Machine Learning Predicts the Timing and Shear Stress Evolution of Lab
Earthquakes Using Active Seismic Monitoring of Fault Zone Processes
Abstract
Machine learning (ML) techniques have become increasingly important in
seismology and earthquake science. Lab-based studies have used acoustic
emission data to predict time-to-failure and stress state, and in a few
cases the same approach has been used for field data. However, the
underlying physical mechanisms that allow lab earthquake prediction and
seismic forecasting remain poorly resolved. Here, we address this
knowledge gap by coupling active-source seismic data, which probe
asperity-scale processes, with ML methods. We show that elastic waves
passing through the lab fault zone contain information that can predict
the full spectrum of labquakes from slow slip instabilities to highly
aperiodic events. The ML methods utilize systematic changes in p-wave
amplitude and velocity to accurately predict the timing and shear stress
during labquakes. The ML predictions improve in accuracy closer to fault
failure, demonstrating that the predictive power of the ultrasonic
signals improves as the fault approaches failure.

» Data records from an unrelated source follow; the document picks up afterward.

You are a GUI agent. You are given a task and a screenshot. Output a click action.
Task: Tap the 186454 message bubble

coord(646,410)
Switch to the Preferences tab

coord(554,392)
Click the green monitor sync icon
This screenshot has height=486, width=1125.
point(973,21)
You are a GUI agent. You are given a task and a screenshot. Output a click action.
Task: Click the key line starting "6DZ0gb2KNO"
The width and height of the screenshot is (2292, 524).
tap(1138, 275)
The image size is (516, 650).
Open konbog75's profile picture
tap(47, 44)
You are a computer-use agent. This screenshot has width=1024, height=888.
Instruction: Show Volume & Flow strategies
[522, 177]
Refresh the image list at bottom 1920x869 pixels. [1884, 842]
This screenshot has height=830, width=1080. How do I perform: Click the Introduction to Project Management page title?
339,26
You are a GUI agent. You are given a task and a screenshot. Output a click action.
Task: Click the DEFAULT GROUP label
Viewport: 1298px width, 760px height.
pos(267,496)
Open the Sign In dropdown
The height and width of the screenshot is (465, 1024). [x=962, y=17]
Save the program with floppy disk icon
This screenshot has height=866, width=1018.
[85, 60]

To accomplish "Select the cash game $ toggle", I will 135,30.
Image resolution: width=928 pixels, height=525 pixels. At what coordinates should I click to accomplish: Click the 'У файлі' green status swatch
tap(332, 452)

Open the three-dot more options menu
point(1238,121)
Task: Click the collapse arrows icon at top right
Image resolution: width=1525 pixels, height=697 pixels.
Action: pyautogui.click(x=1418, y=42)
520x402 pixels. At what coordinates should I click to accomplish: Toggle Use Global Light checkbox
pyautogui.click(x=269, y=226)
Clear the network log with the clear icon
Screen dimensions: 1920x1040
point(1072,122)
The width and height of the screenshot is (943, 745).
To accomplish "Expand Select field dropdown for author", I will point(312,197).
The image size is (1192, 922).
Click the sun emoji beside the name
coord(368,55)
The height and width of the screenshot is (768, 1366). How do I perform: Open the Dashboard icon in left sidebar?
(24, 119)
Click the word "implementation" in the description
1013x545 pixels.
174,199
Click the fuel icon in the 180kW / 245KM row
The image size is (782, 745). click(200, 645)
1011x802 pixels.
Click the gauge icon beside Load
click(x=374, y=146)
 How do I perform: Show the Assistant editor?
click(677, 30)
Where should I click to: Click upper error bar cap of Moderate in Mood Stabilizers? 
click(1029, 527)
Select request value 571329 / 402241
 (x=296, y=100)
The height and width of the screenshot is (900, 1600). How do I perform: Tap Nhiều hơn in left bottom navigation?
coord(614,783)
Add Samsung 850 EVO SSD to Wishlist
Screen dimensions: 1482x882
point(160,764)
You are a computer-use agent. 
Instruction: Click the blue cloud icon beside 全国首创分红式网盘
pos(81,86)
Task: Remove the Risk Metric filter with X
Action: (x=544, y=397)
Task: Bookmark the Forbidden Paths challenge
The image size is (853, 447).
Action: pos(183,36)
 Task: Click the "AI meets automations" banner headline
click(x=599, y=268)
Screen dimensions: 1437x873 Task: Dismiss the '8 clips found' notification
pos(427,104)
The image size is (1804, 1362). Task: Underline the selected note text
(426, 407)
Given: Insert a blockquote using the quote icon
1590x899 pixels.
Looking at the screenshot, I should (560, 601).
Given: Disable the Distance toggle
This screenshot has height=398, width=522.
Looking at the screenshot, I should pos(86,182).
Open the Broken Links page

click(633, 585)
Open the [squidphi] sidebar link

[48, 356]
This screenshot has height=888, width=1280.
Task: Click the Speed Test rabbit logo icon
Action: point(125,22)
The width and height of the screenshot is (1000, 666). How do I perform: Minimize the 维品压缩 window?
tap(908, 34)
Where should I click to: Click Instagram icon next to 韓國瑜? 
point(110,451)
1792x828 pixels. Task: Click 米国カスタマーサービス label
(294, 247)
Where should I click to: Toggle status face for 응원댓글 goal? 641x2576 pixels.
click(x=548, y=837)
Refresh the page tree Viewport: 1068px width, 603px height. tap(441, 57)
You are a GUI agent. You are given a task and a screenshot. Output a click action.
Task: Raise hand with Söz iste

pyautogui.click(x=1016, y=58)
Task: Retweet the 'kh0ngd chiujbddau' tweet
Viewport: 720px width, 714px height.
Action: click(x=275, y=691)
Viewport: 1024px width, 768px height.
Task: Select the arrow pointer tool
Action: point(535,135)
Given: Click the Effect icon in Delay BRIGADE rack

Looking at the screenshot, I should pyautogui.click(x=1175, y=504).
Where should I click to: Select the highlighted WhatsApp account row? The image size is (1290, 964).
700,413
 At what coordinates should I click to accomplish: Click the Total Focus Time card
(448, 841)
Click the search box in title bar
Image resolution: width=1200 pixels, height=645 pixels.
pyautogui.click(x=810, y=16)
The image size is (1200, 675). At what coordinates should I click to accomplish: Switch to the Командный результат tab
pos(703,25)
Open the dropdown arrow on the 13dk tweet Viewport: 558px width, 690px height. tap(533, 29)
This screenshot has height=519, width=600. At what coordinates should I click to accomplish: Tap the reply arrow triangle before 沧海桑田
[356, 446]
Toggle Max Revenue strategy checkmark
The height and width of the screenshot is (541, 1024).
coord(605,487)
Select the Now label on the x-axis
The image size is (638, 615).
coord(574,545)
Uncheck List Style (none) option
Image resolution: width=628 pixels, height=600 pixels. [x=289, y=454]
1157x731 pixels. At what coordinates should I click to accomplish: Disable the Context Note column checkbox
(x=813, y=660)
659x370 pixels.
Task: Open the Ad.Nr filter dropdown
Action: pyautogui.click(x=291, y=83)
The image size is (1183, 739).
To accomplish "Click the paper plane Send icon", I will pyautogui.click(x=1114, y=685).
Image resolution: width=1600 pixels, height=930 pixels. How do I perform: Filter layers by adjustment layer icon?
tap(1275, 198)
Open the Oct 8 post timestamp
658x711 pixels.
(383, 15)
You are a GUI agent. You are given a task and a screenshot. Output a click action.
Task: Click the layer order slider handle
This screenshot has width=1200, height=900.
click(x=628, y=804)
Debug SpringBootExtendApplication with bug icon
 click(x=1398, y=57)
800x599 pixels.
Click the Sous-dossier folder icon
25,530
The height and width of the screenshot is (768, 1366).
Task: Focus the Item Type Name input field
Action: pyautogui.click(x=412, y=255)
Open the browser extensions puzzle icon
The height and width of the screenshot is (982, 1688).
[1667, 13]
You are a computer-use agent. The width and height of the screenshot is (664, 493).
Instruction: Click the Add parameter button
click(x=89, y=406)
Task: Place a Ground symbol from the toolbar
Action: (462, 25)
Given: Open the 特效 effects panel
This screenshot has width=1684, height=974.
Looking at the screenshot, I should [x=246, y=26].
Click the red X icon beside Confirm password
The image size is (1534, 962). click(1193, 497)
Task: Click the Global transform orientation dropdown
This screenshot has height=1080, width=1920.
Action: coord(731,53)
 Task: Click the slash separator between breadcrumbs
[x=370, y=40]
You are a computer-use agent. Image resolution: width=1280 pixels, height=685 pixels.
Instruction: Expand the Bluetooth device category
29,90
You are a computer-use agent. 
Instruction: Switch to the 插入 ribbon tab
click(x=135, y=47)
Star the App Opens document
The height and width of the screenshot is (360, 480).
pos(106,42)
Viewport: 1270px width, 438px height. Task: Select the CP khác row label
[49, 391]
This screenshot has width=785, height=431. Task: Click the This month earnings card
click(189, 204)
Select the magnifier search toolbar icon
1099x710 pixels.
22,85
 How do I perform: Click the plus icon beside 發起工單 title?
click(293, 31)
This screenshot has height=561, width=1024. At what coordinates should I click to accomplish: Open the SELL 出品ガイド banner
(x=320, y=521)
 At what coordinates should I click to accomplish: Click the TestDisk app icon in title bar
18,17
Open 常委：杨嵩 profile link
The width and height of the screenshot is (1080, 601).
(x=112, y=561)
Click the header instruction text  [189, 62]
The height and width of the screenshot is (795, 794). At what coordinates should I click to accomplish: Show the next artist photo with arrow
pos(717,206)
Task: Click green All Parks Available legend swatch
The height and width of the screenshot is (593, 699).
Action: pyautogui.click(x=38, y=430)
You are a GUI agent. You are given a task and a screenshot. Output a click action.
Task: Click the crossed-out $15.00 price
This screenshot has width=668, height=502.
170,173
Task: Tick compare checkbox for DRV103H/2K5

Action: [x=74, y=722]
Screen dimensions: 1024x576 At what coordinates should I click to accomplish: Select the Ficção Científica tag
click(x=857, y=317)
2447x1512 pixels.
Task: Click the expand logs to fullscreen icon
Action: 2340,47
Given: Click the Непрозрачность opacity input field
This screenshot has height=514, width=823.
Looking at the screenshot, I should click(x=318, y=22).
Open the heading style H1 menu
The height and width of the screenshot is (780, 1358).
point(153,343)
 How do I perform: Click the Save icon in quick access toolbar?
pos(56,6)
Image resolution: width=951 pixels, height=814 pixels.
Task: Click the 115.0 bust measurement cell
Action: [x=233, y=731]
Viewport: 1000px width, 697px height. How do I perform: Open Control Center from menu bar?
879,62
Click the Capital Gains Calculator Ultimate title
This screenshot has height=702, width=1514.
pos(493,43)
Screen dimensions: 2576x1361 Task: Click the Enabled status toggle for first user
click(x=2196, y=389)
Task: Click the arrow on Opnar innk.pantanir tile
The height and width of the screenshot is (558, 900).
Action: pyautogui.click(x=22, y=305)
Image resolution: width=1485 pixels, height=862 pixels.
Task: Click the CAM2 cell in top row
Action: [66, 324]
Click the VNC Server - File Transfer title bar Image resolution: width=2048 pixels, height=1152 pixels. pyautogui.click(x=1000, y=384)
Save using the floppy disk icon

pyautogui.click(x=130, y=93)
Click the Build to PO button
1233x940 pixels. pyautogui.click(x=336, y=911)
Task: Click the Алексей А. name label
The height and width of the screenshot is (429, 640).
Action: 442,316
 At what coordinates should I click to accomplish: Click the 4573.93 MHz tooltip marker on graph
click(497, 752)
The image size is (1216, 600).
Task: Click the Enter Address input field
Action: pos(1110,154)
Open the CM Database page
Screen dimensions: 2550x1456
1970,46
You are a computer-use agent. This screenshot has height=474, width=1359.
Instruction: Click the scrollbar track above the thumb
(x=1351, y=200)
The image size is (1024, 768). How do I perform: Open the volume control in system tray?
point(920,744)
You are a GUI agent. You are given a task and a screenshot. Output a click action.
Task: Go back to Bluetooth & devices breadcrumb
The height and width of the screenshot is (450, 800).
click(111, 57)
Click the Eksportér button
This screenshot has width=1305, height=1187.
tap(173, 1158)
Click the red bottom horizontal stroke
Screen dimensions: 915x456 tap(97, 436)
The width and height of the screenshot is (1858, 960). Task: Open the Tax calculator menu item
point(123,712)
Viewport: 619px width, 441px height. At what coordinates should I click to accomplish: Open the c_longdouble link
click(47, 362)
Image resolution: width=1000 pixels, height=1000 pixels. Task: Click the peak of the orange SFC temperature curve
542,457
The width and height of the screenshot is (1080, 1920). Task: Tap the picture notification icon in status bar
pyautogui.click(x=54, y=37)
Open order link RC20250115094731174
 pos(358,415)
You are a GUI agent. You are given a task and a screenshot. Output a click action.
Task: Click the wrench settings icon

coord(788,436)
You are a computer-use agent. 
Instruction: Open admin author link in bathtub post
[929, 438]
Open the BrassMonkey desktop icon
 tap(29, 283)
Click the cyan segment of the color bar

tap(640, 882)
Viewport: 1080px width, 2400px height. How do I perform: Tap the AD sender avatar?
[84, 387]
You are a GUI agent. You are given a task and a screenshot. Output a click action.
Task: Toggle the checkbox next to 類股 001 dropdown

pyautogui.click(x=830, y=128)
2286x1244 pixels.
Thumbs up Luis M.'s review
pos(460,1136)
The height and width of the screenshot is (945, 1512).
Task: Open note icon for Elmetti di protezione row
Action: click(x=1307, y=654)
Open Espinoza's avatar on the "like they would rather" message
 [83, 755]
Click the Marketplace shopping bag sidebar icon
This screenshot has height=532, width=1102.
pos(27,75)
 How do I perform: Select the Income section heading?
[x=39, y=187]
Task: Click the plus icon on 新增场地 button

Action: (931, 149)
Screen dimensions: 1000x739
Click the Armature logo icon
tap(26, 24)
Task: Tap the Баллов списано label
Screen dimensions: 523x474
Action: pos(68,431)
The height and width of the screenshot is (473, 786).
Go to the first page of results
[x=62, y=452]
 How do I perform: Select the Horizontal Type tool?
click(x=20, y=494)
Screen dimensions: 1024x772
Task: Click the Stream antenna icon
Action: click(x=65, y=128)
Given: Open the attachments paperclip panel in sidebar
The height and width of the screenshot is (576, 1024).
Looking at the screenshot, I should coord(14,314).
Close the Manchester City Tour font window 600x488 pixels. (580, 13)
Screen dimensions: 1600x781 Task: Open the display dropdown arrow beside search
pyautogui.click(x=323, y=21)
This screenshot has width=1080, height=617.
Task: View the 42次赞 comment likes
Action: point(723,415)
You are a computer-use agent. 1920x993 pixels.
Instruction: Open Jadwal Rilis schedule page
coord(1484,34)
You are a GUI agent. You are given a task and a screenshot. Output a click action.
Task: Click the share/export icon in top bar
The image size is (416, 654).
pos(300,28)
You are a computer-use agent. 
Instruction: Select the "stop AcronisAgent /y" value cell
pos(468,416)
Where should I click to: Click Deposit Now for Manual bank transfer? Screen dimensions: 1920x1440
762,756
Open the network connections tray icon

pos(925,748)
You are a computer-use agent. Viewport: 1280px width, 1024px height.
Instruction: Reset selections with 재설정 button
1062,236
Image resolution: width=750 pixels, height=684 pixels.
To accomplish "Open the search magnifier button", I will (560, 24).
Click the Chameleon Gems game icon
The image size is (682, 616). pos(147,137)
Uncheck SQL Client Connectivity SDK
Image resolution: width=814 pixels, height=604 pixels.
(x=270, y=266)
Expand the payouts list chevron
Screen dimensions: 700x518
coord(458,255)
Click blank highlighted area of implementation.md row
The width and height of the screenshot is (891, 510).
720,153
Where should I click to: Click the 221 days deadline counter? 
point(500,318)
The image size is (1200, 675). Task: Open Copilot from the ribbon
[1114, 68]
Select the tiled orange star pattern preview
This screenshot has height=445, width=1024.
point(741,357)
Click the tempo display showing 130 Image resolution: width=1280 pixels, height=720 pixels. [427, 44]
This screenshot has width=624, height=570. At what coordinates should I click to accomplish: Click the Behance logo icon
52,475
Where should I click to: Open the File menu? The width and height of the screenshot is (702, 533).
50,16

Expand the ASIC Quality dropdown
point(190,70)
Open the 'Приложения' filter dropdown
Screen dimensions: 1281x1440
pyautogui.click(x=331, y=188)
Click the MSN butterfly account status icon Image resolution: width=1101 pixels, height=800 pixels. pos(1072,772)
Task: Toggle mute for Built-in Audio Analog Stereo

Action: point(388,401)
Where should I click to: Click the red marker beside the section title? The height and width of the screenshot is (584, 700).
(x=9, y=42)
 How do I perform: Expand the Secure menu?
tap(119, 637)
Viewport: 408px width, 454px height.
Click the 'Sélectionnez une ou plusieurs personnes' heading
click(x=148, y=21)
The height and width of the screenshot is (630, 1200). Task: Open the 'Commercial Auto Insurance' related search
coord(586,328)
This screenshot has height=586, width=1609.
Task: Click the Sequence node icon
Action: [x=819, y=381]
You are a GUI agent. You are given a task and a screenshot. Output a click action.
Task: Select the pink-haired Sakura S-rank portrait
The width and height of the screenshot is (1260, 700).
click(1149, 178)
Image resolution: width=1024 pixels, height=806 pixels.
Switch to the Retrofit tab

Our results
demonstrate that the relationship between the ultrasonic parameters and
fault slip rate, and in turn, the systematically evolving real area of
contact and asperity stiffness allow the gradient boosting algorithm to
‘learn’ about the state of the fault and its proximity to failure.
Broadly, our results demonstrate the utility of physics-informed machine
learning in forecasting the imminence of fault slip at the laboratory
scale, which may have important implications for earthquake mechanics in
nature.